初心者でもわかる仮想通貨のハードフォークとは?特徴を徹底解説!
ハードフォークとは、ブロックチェーンの仕様を変更することです。ハードフォークは、いわば仮想通貨システムのルール変更です。新たなルールで仮想通貨システムを稼働させる場合、それまでの古いルールは無視されます。特定の時点から、新たなルールで生成されるブロックのチェーンが生まれるのです。
ただし、ハードフォークが行われた場合は、古いルールのブロックもそのままチェーン状に伸びていきます。
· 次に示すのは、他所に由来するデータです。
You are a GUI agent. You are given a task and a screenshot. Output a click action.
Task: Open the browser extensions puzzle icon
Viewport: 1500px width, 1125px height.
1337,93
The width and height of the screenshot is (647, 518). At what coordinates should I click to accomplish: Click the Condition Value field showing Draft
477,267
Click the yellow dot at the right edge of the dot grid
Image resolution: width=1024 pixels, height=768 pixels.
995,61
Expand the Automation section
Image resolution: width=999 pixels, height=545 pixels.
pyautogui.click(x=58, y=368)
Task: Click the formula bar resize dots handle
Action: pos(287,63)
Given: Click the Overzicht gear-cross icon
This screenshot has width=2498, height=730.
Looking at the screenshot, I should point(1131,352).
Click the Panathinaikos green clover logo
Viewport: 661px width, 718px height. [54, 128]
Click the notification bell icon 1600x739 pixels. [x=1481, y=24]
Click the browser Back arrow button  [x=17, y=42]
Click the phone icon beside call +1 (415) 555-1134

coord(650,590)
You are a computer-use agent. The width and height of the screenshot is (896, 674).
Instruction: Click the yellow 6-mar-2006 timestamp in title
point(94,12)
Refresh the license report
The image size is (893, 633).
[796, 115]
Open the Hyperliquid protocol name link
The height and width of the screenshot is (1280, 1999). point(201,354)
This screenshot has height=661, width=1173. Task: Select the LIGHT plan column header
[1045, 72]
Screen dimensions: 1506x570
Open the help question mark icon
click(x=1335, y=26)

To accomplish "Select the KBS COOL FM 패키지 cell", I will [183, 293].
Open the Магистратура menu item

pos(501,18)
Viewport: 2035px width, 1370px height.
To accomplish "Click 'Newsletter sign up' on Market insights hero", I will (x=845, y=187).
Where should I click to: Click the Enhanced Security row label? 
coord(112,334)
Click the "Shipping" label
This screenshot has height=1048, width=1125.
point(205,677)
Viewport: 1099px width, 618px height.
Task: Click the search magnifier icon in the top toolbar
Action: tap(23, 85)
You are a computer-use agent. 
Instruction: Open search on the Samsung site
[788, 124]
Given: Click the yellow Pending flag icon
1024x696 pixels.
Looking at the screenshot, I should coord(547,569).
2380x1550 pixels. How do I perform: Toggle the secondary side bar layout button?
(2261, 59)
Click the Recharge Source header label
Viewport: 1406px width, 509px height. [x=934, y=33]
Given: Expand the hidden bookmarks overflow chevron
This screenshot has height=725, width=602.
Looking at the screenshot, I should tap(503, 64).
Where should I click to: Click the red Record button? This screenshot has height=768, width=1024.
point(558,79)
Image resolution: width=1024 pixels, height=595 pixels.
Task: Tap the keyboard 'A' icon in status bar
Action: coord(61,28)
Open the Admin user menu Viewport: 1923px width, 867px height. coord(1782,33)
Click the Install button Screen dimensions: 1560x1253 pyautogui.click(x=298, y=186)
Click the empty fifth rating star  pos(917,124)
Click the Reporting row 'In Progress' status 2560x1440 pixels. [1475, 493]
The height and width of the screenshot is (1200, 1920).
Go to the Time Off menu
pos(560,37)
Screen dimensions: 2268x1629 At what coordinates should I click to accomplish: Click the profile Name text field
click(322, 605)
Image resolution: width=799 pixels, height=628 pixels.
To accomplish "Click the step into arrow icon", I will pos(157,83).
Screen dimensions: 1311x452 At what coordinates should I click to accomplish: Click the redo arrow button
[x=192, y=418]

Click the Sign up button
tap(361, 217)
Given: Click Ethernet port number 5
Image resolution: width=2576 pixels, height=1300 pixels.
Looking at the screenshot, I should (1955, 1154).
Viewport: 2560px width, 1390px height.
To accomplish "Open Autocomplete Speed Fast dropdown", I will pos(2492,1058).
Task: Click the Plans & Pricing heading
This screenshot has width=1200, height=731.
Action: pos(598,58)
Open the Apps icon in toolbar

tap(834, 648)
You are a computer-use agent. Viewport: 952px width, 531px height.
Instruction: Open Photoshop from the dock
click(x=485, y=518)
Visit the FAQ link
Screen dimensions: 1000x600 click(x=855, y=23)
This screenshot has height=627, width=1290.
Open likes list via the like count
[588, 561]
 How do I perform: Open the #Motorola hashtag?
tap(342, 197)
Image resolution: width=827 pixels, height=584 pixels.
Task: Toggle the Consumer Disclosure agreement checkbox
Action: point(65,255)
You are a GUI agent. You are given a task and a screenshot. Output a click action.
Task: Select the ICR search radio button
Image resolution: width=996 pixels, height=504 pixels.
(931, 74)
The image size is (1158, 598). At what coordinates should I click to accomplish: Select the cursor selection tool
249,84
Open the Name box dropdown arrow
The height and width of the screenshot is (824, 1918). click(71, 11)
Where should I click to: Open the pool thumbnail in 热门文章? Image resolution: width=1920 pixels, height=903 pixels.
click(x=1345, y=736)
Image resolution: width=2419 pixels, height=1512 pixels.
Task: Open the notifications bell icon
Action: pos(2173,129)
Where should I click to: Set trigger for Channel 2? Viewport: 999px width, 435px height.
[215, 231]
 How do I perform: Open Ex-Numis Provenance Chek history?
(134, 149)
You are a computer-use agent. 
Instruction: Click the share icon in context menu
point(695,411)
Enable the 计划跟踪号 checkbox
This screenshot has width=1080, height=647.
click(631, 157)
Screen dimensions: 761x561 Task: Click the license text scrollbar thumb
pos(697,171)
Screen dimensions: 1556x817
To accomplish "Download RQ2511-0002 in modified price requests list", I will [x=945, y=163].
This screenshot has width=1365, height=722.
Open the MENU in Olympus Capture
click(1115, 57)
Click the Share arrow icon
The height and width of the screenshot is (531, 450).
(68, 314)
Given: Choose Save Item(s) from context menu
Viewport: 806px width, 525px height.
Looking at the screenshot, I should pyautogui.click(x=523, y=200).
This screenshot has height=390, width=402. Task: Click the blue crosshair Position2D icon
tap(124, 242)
つまり、ブロックがまるで食卓で使うフォークのように新旧が枝分かれするのです。
技術の欠陥ではなく、組織マネジメントの不備によって生まれた今回の事件。
だが分散型台帳技術としての本質的な危機に直面した場合、ハードフォークは有効な手段になりえる。
重大な技術的欠陥があるだとか、またはカタパルトのような大幅なアップデートであるとか。
例えば、サナギからチョウに成長するには、脱皮しなければいけないのと同じ理屈だ。
しかしまったく逆の視点、技術志向で考えると、なぜ人間の感情でブロックチェーン側の仕組みを変え(チョウでいえば強制的に脱皮し)なければいけないのか?
これはブロックチェーンの思想や哲学の問題だ。
だから結論は出ないだろうが、私はそう思う。
NEMのブロックチェーンは、記録を繰り返す。
ただそれだけのこと。
マトメ×ニ×カエテ
転がすコインは表か裏か。
その結果は転がしてみるまではわからない。
ブロックチェーンが人類にとって有用ならば、さまざまなサービスが出てくるであろう。
個人の希望観測的には、
・物の所有権を管理
・公的記録台帳の管理
この辺りが賑わってくると、目新しいし、実用的だし、近未来を感じられる。
「令和」時代を生きるのも楽しく思えるものだ。
あとがき
ここまでお読みいただき、ありがとう!
暇すぎてHUNTER×HUNTERを一気見したせいで、ところどころおかしいことになってしまった。
同じく暇な貴方にオススメするコンテンツがある。
テレビアニメ「HUNTER×HUNTER」が、今年の4月から日テレ”AnichU”枠で再放送しているので、気になる方はぜひご覧ください。